(Records from a collection)
────────────────

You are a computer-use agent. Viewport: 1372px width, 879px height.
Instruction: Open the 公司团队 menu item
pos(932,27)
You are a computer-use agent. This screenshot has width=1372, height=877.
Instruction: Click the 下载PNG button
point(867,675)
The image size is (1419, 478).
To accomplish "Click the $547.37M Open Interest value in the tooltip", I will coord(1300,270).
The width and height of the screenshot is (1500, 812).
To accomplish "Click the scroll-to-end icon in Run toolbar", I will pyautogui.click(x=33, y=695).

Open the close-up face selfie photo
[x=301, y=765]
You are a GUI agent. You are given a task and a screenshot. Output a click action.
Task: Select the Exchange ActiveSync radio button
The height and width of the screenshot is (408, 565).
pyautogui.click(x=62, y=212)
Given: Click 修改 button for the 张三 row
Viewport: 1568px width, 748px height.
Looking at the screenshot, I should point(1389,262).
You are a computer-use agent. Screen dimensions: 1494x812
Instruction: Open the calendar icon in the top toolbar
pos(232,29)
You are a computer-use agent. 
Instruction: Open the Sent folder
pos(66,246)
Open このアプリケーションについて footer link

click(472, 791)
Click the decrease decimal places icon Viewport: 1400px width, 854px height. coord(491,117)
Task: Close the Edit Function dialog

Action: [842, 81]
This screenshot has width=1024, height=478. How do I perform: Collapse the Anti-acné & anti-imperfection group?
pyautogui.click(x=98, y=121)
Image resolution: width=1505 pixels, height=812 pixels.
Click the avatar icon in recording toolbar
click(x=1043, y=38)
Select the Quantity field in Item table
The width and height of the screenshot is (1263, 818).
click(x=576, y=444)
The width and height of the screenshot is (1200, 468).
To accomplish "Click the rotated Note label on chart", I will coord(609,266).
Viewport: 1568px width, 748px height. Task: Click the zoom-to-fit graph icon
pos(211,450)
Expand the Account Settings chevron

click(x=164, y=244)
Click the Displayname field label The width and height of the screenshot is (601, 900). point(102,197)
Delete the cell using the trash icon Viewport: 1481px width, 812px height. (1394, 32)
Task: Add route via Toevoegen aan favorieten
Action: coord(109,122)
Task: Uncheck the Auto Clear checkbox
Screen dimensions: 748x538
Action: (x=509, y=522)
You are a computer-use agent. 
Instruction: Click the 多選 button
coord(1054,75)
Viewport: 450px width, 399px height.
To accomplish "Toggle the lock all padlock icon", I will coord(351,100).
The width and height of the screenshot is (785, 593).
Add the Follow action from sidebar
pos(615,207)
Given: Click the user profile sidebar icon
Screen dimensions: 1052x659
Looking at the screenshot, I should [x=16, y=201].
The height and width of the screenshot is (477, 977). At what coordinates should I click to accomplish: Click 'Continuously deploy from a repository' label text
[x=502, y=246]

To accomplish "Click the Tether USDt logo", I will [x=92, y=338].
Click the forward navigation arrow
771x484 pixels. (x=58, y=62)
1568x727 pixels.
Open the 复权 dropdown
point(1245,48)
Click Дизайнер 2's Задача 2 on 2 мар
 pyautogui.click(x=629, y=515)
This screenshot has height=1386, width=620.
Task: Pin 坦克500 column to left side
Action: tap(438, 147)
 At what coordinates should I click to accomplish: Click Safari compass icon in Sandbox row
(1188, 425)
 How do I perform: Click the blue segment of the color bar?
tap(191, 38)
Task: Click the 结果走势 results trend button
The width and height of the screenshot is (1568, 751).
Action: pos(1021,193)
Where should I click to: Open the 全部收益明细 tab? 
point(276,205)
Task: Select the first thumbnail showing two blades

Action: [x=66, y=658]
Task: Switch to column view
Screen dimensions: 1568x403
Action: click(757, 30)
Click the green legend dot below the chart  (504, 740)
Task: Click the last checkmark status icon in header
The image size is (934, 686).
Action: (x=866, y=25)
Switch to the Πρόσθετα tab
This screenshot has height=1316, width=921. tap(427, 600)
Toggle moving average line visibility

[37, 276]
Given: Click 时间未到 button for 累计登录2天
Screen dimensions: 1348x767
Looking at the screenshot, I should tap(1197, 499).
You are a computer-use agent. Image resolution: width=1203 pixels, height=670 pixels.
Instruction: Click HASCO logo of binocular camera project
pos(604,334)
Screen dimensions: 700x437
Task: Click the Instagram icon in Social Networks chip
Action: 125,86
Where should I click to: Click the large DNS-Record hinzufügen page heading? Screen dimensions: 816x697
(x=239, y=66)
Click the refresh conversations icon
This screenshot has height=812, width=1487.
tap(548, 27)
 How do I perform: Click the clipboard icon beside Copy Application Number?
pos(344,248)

────────────────

* [AIM] Rewrite all of the lines above, swapping "toolbar" for "tool bar" and keeping everything else the same.

* [SOLVED PROBLEM]
You are a computer-use agent. Viewport: 1372px width, 879px height.
Instruction: Open the 公司团队 menu item
pos(932,27)
You are a computer-use agent. This screenshot has width=1372, height=877.
Instruction: Click the 下载PNG button
point(867,675)
The image size is (1419, 478).
To accomplish "Click the $547.37M Open Interest value in the tooltip", I will coord(1300,270).
The width and height of the screenshot is (1500, 812).
To accomplish "Click the scroll-to-end icon in Run tool bar", I will pyautogui.click(x=33, y=695).

Open the close-up face selfie photo
[x=301, y=765]
You are a GUI agent. You are given a task and a screenshot. Output a click action.
Task: Select the Exchange ActiveSync radio button
The height and width of the screenshot is (408, 565).
pyautogui.click(x=62, y=212)
Given: Click 修改 button for the 张三 row
Viewport: 1568px width, 748px height.
Looking at the screenshot, I should point(1389,262).
You are a computer-use agent. Screen dimensions: 1494x812
Instruction: Open the calendar icon in the top tool bar
pos(232,29)
You are a computer-use agent. 
Instruction: Open the Sent folder
pos(66,246)
Open このアプリケーションについて footer link

click(472, 791)
Click the decrease decimal places icon Viewport: 1400px width, 854px height. coord(491,117)
Task: Close the Edit Function dialog

Action: [842, 81]
This screenshot has width=1024, height=478. How do I perform: Collapse the Anti-acné & anti-imperfection group?
pyautogui.click(x=98, y=121)
Image resolution: width=1505 pixels, height=812 pixels.
Click the avatar icon in recording tool bar
click(x=1043, y=38)
Select the Quantity field in Item table
The width and height of the screenshot is (1263, 818).
click(x=576, y=444)
The width and height of the screenshot is (1200, 468).
To accomplish "Click the rotated Note label on chart", I will coord(609,266).
Viewport: 1568px width, 748px height. Task: Click the zoom-to-fit graph icon
pos(211,450)
Expand the Account Settings chevron

click(x=164, y=244)
Click the Displayname field label The width and height of the screenshot is (601, 900). point(102,197)
Delete the cell using the trash icon Viewport: 1481px width, 812px height. (1394, 32)
Task: Add route via Toevoegen aan favorieten
Action: coord(109,122)
Task: Uncheck the Auto Clear checkbox
Screen dimensions: 748x538
Action: (x=509, y=522)
You are a computer-use agent. 
Instruction: Click the 多選 button
coord(1054,75)
Viewport: 450px width, 399px height.
To accomplish "Toggle the lock all padlock icon", I will coord(351,100).
The width and height of the screenshot is (785, 593).
Add the Follow action from sidebar
pos(615,207)
Given: Click the user profile sidebar icon
Screen dimensions: 1052x659
Looking at the screenshot, I should [x=16, y=201].
The height and width of the screenshot is (477, 977). At what coordinates should I click to accomplish: Click 'Continuously deploy from a repository' label text
[x=502, y=246]

To accomplish "Click the Tether USDt logo", I will [x=92, y=338].
Click the forward navigation arrow
771x484 pixels. (x=58, y=62)
1568x727 pixels.
Open the 复权 dropdown
point(1245,48)
Click Дизайнер 2's Задача 2 on 2 мар
 pyautogui.click(x=629, y=515)
This screenshot has height=1386, width=620.
Task: Pin 坦克500 column to left side
Action: tap(438, 147)
 At what coordinates should I click to accomplish: Click Safari compass icon in Sandbox row
(1188, 425)
 How do I perform: Click the blue segment of the color bar?
tap(191, 38)
Task: Click the 结果走势 results trend button
The width and height of the screenshot is (1568, 751).
Action: pos(1021,193)
Where should I click to: Open the 全部收益明细 tab? 
point(276,205)
Task: Select the first thumbnail showing two blades

Action: [x=66, y=658]
Task: Switch to column view
Screen dimensions: 1568x403
Action: click(757, 30)
Click the green legend dot below the chart  (504, 740)
Task: Click the last checkmark status icon in header
The image size is (934, 686).
Action: (x=866, y=25)
Switch to the Πρόσθετα tab
This screenshot has height=1316, width=921. tap(427, 600)
Toggle moving average line visibility

[37, 276]
Given: Click 时间未到 button for 累计登录2天
Screen dimensions: 1348x767
Looking at the screenshot, I should tap(1197, 499).
You are a computer-use agent. Image resolution: width=1203 pixels, height=670 pixels.
Instruction: Click HASCO logo of binocular camera project
pos(604,334)
Screen dimensions: 700x437
Task: Click the Instagram icon in Social Networks chip
Action: 125,86
Where should I click to: Click the large DNS-Record hinzufügen page heading? Screen dimensions: 816x697
(x=239, y=66)
Click the refresh conversations icon
This screenshot has height=812, width=1487.
tap(548, 27)
 How do I perform: Click the clipboard icon beside Copy Application Number?
pos(344,248)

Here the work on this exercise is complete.